IS-A edges:        504,216
TCT:               not present  (run `sct tct --db <file>` to build)

After sct tct:

IS-A edges:        504,216
TCT rows:          18,432,601

Performance comparison

The queries below are equivalent — both return all descendants of Myocardial infarction (22298006) in the IS-A hierarchy. The TCT version replaces a full recursive tree-walk with a single index seek.
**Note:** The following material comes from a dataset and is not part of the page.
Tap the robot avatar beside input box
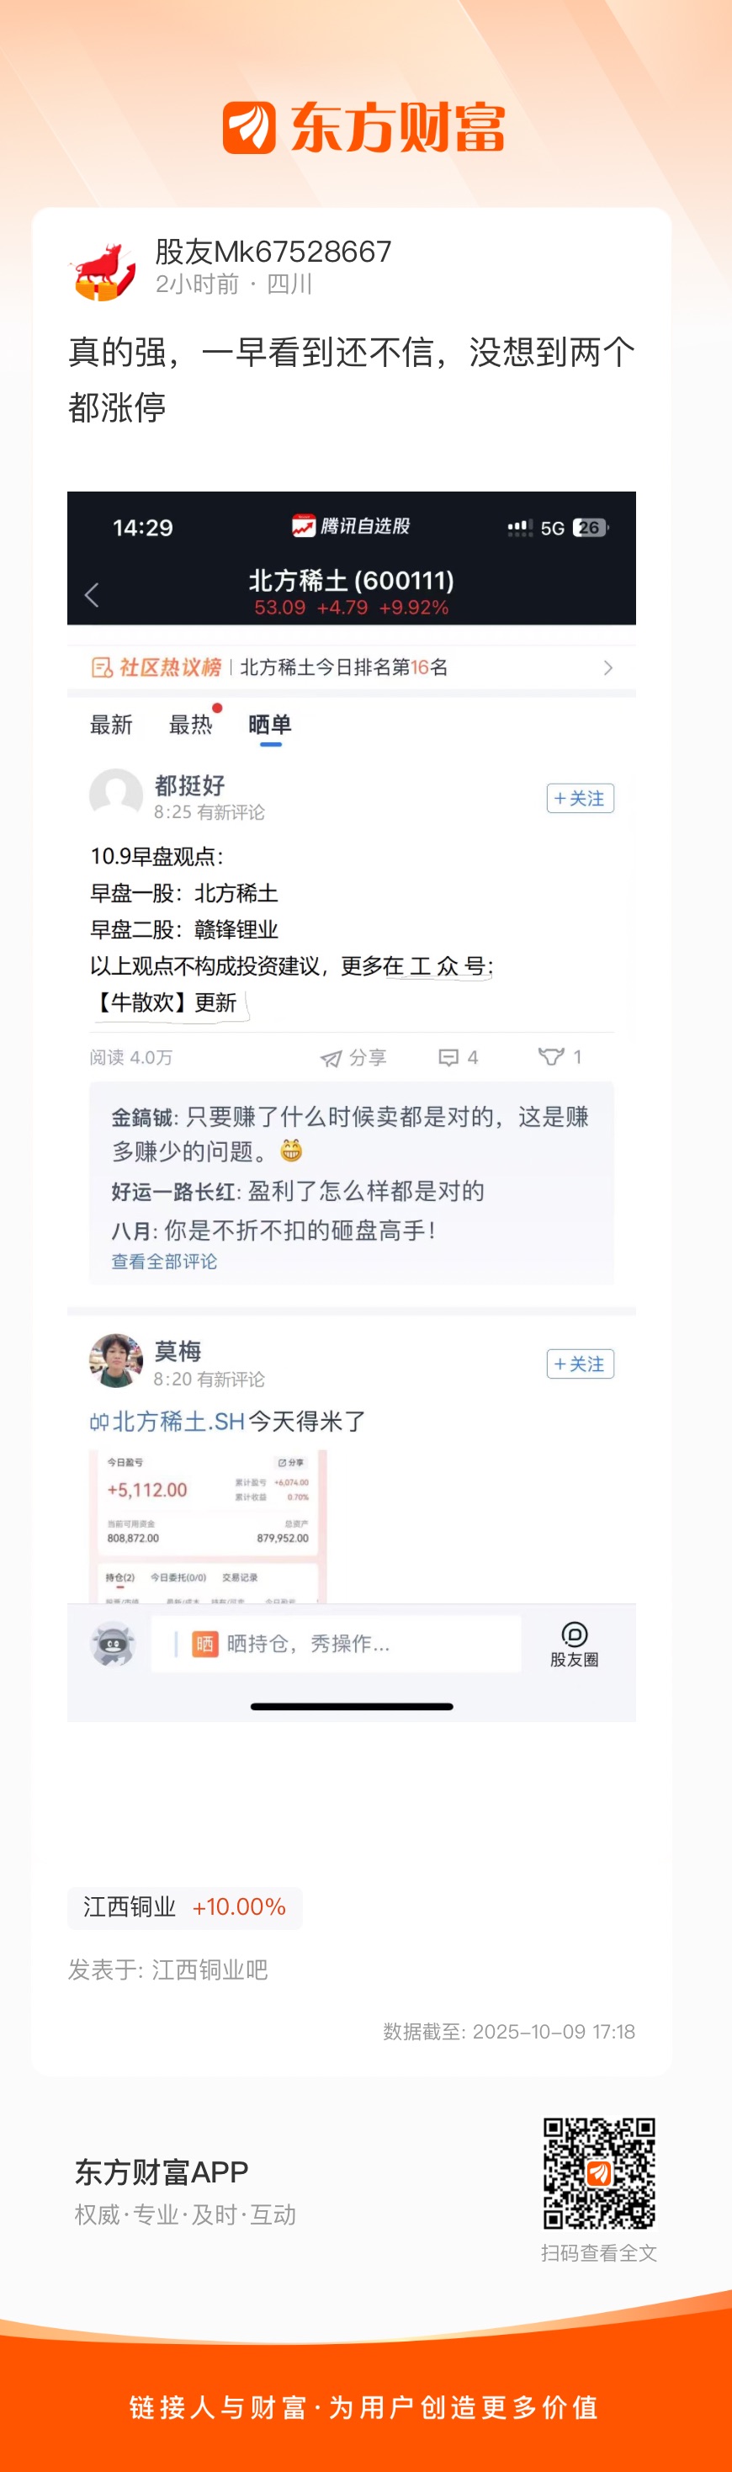The height and width of the screenshot is (2472, 732). (113, 1645)

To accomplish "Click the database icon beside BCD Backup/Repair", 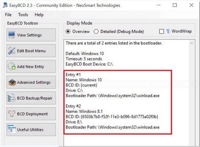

Without TCT — recursive CTE (~4 ms on UK Monolith):

sqlite3 snomed.db <<EOF
.timer on
WITH RECURSIVE descendants(id) AS (
  SELECT child_id FROM concept_isa WHERE parent_id = '22298006'
  UNION
  SELECT ci.child_id FROM concept_isa ci
    JOIN descendants d ON ci.parent_id = d.id
)
SELECT COUNT(*) FROM descendants;
EOF

With TCT — indexed lookup (<1 ms on UK Monolith):

sqlite3 snomed.db <<EOF
.timer on
SELECT COUNT(*) FROM concept_ancestors WHERE ancestor_id = '22298006';
EOF

Both return the same count. The TCT version is faster because the index on ancestor_id gives SQLite a direct range scan over a single column, with no recursion.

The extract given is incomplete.